We spent last week in Alberta, Canada to participate in the eighth annual EcoRun event, hosted by the Automotive Journalists Association of Canada (AJAC). The event focused on a vehicle’s energy consumption, whether gasoline, diesel, electricity, or hydrogen-powered in order to find out which of today’s cars are the cleanest of them all.
Of course, an EcoRun couldn’t be complete without the presence of GM’s all-electric subcompact – the Chevrolet Bolt EV. We drove the bright EV for good measure, and walked away with this interesting anecdote.
One of the Chevrolet Bolt EV’s signature characteristics, besides its all-electric propulsion, is its large 60 kWh battery, which enables the car to travel up to 238 miles on a single charge. The Bolt EV’s long range, currently one of the highest in the industry, allowed us to keep going even when we encountered defective charging stations. Here’s what transpired.
Well-known for its petrol production, Alberta is late to the game when it comes to alternative fuels. When comparing the province of Alberta to other Canadian provinces, such as Québec or British Columbia – both of which having recently installed thousands of public charging stations across their respective territories, charging infrastructure in Alberta is scarce at best, and in some cases, not fully operational.
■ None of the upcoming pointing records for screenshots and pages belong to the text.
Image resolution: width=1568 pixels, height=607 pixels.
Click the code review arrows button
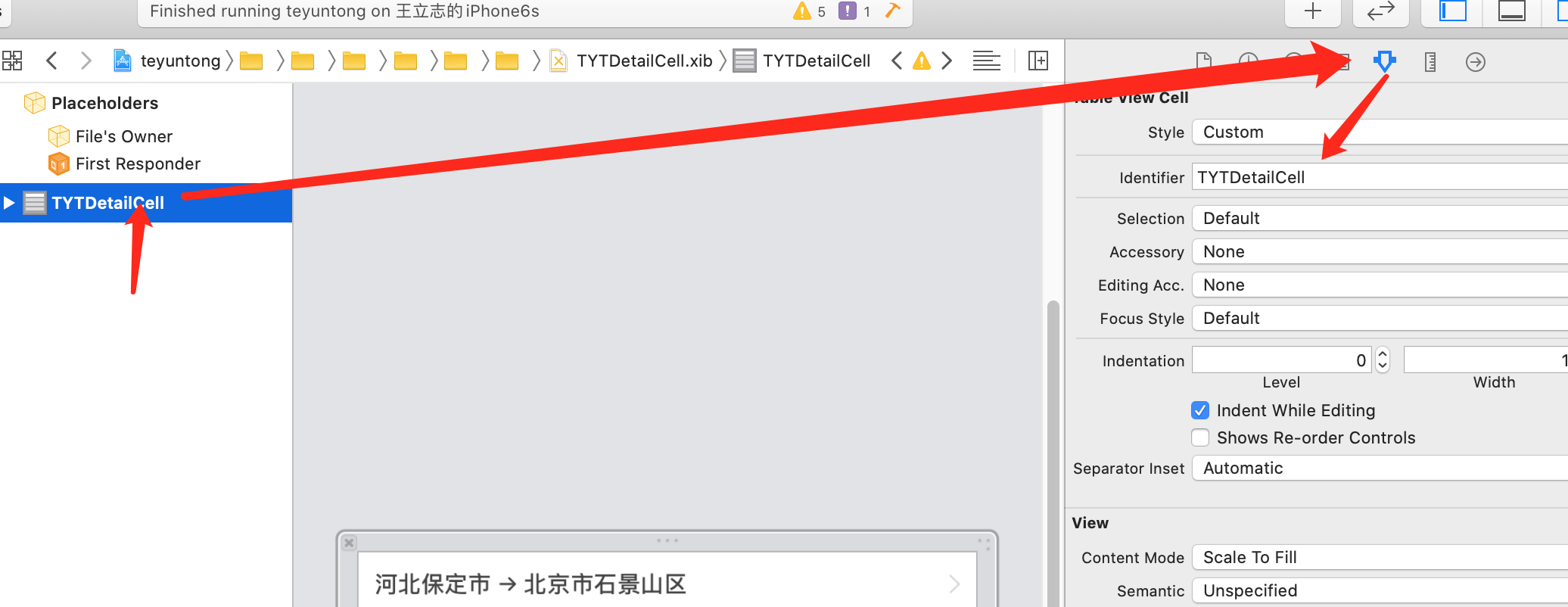coord(1380,11)
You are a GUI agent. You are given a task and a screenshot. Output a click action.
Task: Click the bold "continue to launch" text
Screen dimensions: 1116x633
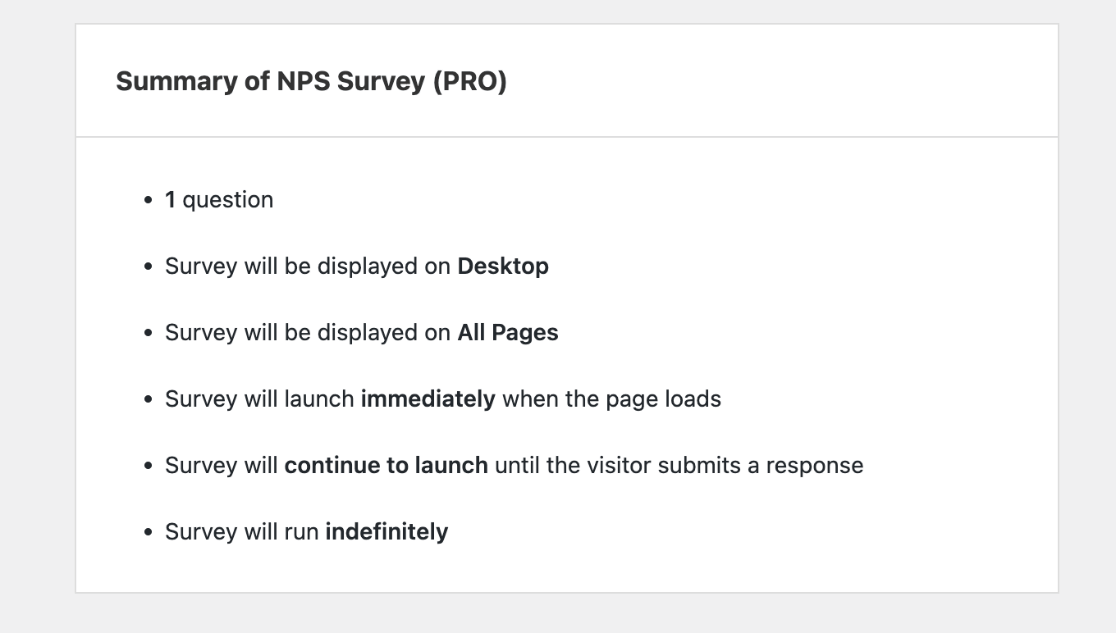point(386,466)
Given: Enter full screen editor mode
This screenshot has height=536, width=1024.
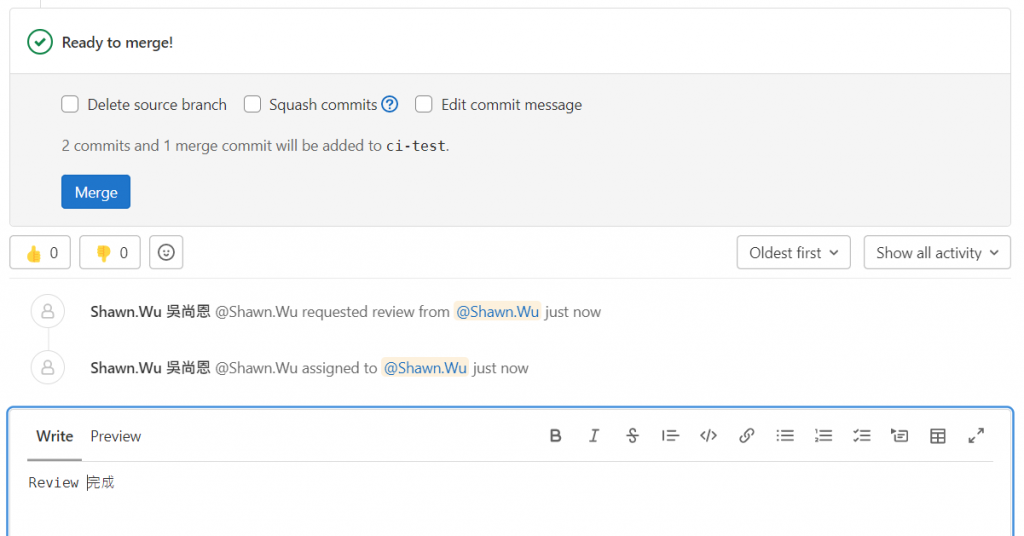Looking at the screenshot, I should click(x=976, y=436).
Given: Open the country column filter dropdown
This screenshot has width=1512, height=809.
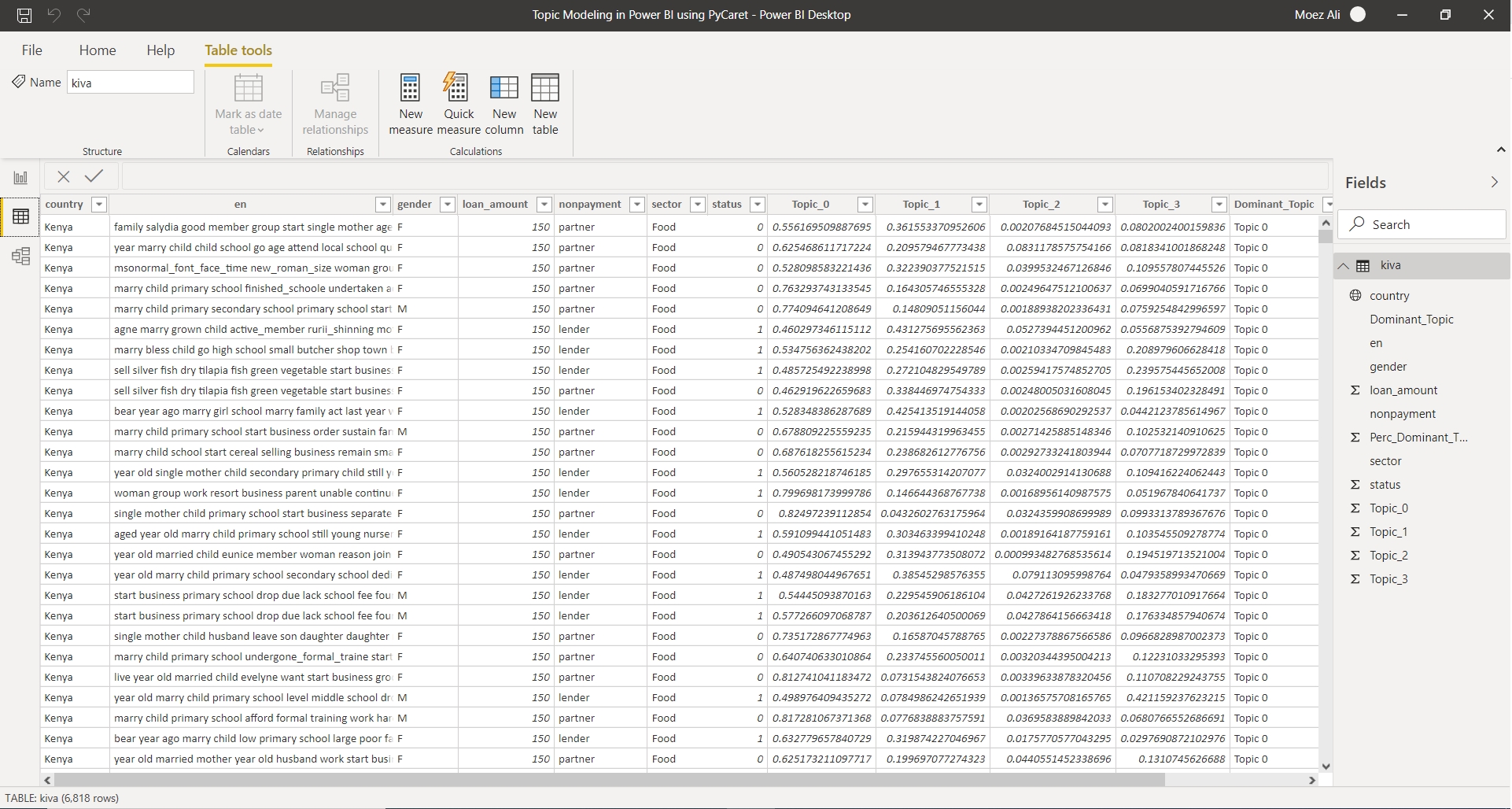Looking at the screenshot, I should pyautogui.click(x=99, y=205).
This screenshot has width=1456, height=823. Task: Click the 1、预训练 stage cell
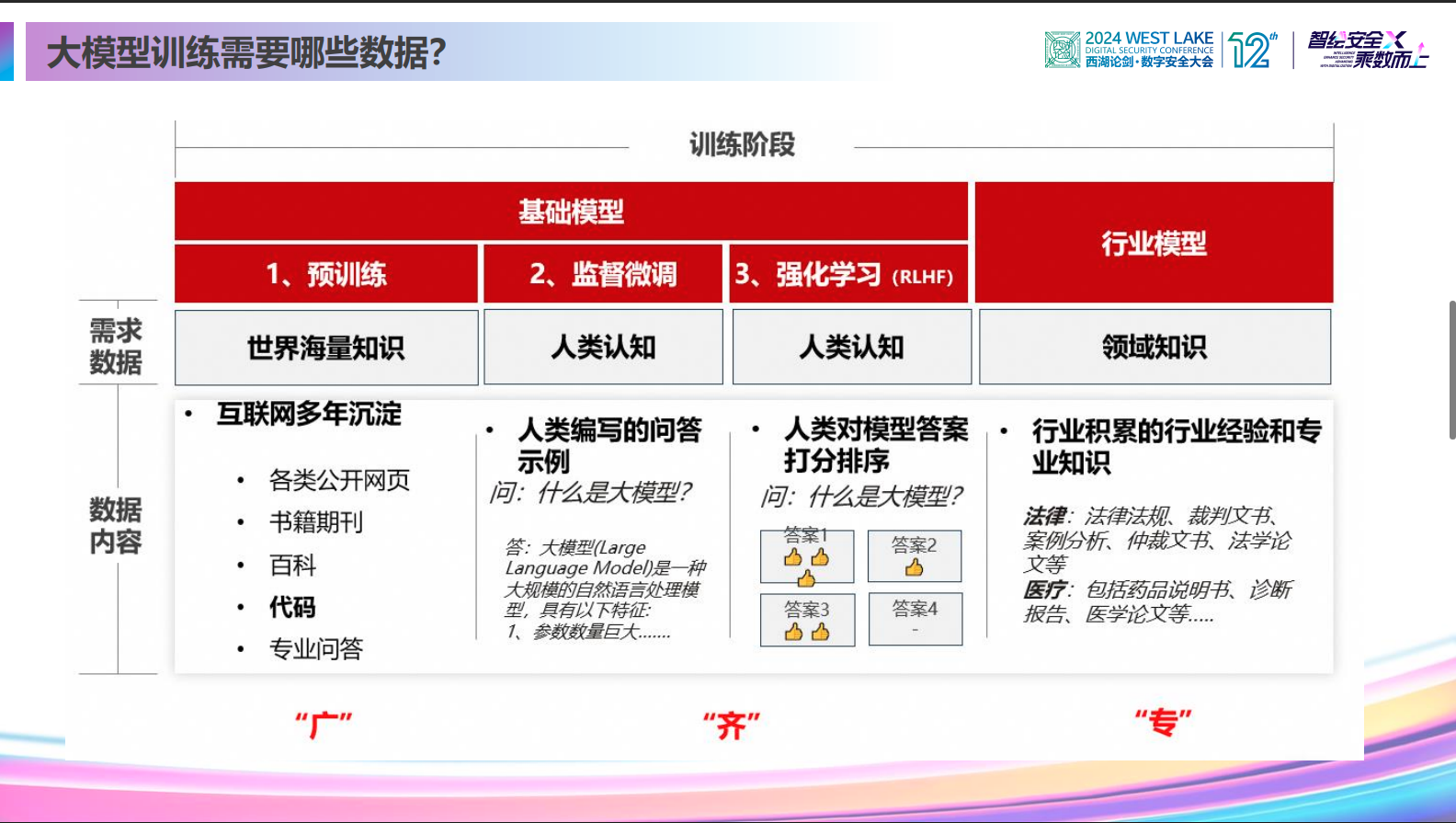tap(326, 274)
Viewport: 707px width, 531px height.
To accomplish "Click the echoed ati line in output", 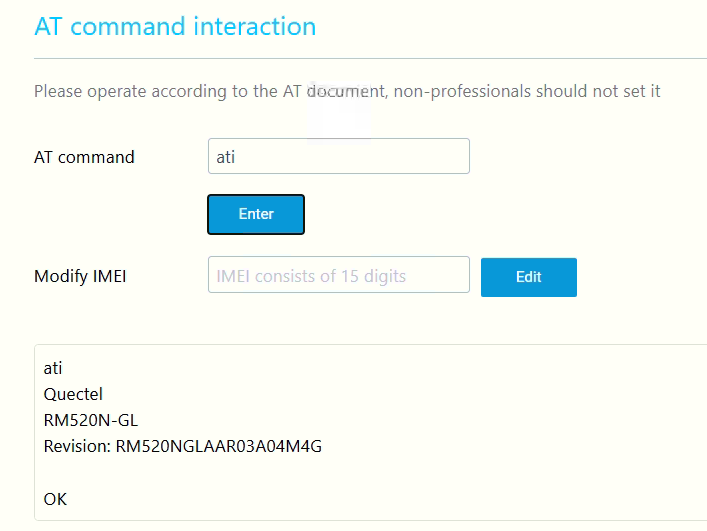I will click(x=53, y=368).
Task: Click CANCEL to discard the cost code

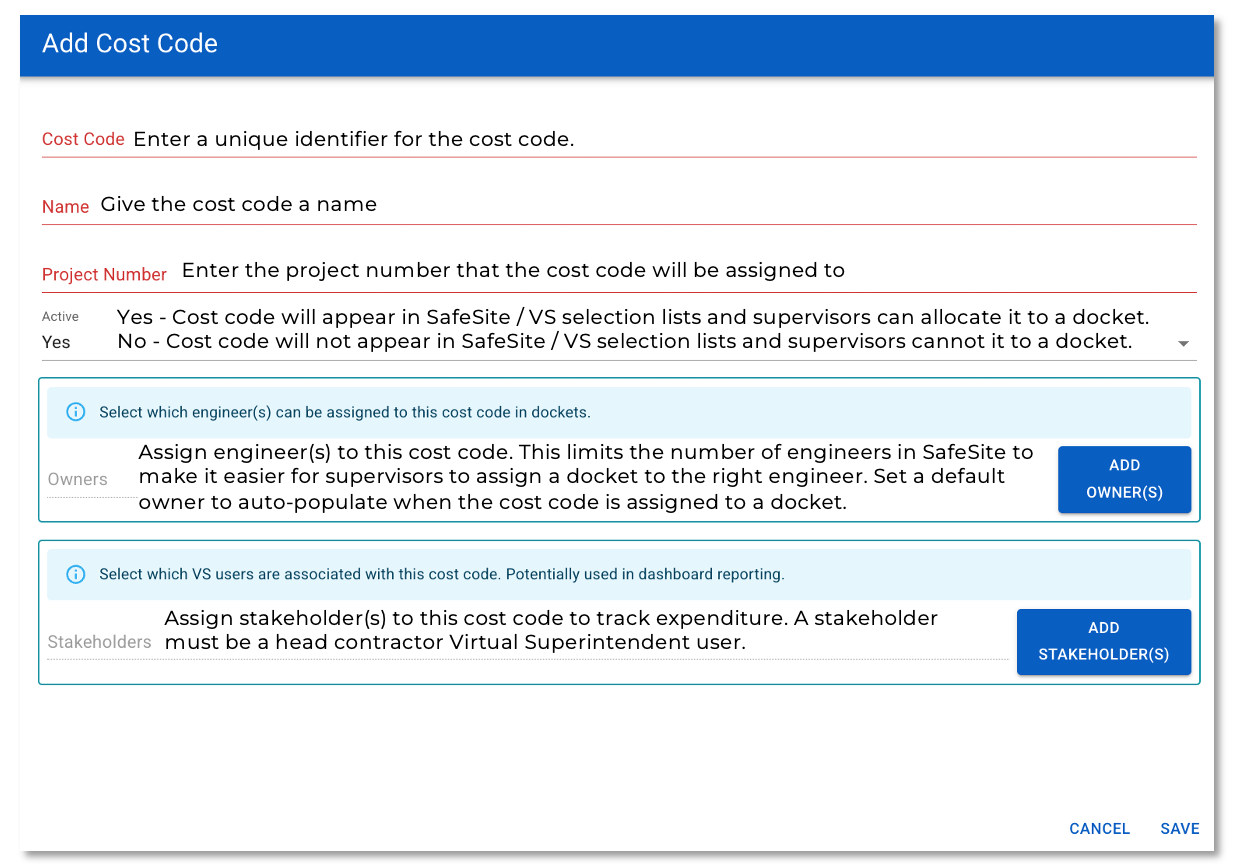Action: tap(1099, 829)
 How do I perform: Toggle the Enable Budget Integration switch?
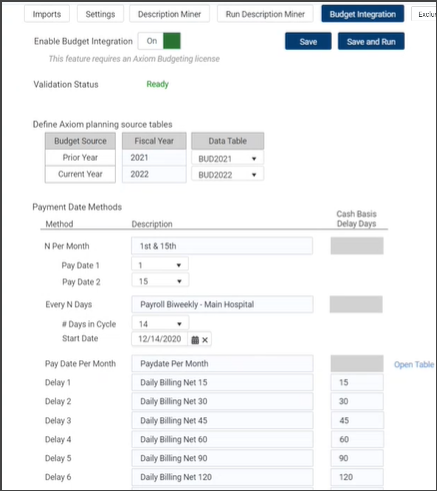159,41
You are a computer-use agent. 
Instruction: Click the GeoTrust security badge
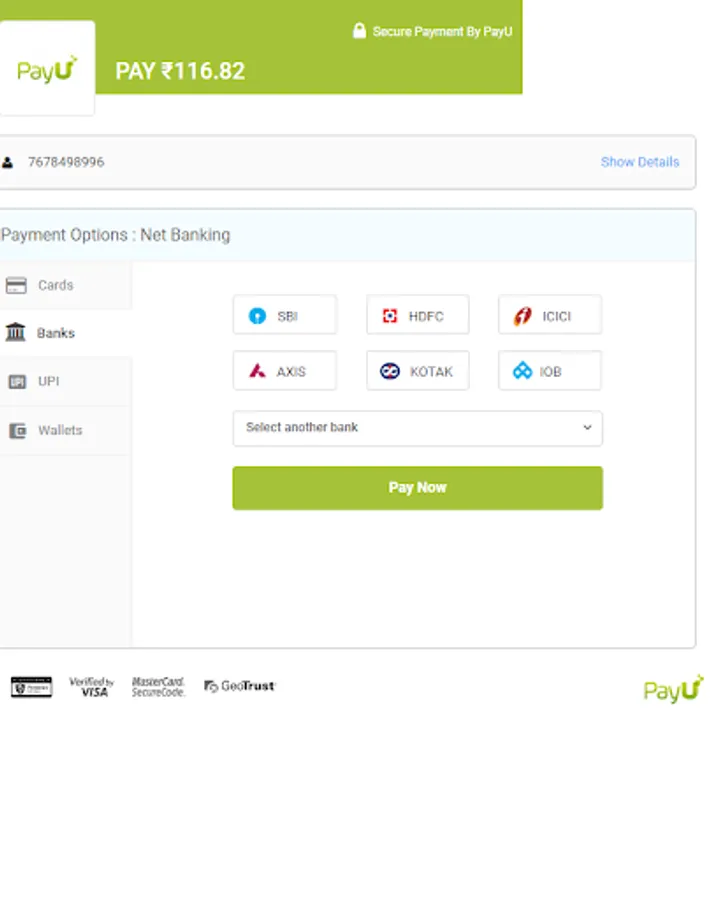click(x=240, y=686)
During one of the legs of the EcoRun, we had to spend the night in a hotel in Calgary where 240-volt (Level 2) charging stations would allow us to replenish the EV overnight. When connected to such a station, it should take the Bolt EV roughly nine hours to completely charge up from a fully-depleted state. Upon arriving in Calgary, the car had 105 miles of range left. The next day, we were to drive 62 miles south of the city for our next leg. Though we had enough juice remaining to complete that drive, we figured a good charge couldn’t hurt.
But for some unknown reason, the charging stations proved defective. This had a relatively vital impact on the entire drive, since our Bolt EV – along with a Kia Niro EV, a Nissan Leaf Plus and a Hyundai Kona Electric – sat stranded the next morning with uncharged batteries. Among the vehicles mentioned earlier, only the Niro EV and the Bolt EV had enough range remaining to complete the next leg. Once we got there, we made sure to find fully operational fast-charging stations to replenish the batteries in the EV.
Nevertheless, our experience behind the wheel of the Bolt EV got us thinking: had the car been fitted with a lower-capacity battery, we might have been stranded in Calgary. Of course, circumstances could have been different and we could have arrived in Calgary with a lower charge, preventing us from completing the next leg. Alas, that didn’t happen this go-round.
We should also note that, of all the electric cars that were parting in the event, the Bolt EV is the only one to have been on the market for three years now. All other participants are significantly newer, yet the little Bolt could still compete – and quite favorably, at that – thanks to its class-leading range. That should demonstrate just how well Chevy first all-electric vehicle has been engineered.
Those curious to know what we averaged during our journey in the Bolt EV will be happy to know that we saw a 12 kWh consumption average, which ranked among the most frugal of electric cars on site. Only the Nissan Leaf Plus beat the Chevy with an 11.8 kWh average.